Question about how DIET processes new data

Hello, I am quite new to rasa and right now I am trying to understand the DIET architecture.

I have read through some resources on this and I understand how we can calculate a loss through the DIET architecture to adjust the weights on the edges of the neural networks used.

But how do we get the entities and intents from a just inserted new and unknown sentence outside of the training phase?

For example: I ask the agent “Please give me the number of person X”

Do all the tokens outside of the training phase still get through all the components as shown in the widget (http://bl.ocks.org/koaning/raw/f40ca790612a03067caca2bde81e7aaf/)?

If yes, are we then iterating through all the entities our system has and and putting them into the CRF and then look for the best fit ?

Thanks for your help!

Sincerely botsi155

Hey @botsi155, welcome to the forum and apologies for the long wait!
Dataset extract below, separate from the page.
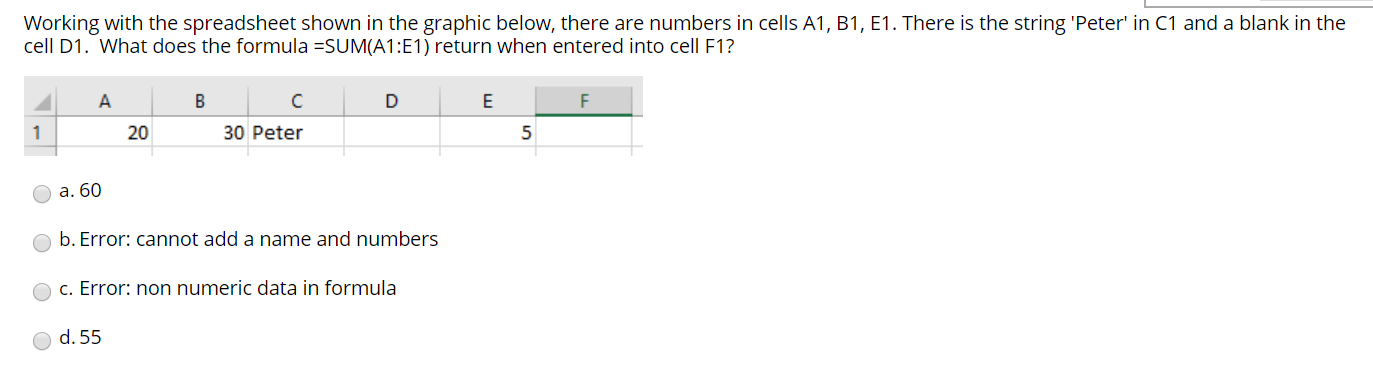Select cell B1 containing 30
This screenshot has height=371, width=1373.
click(x=200, y=133)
When a previously trained DIET model is running in the prediction mode, it takes a new sentence (in the form of tokens) and passes it through all the components except the ones that depend on knowing the intent and entities in that sentence. Looking at the DIET diagram you’ve linked to:

  • the nodes Intent: play_game, Entity: O, Entity: game_name won’t exist
  • the similarity and loss nodes also won’t run as they’re meant for comparing the predicted and the true intent/entities
  • additionally, at prediction time, no masking is applied, i.e. the __MASK__ input will instead be pong and, in turn, the pong node in the diagram won’t exist

At prediction time, the model knows (from training) what are the possible entity types and intents. The CRF will consider all possible taggings of the tokens and will output the most “promising” tagging (such as the O; game_name; game_name tagging in the diagram). The transformer followed by the embedding layer will output a representation (embedding) of the sentence, which will be compared with the learned “prototypical” representations of all intents. The predicted intent will then be the one whose representation is the most similar to the sentence’s representation.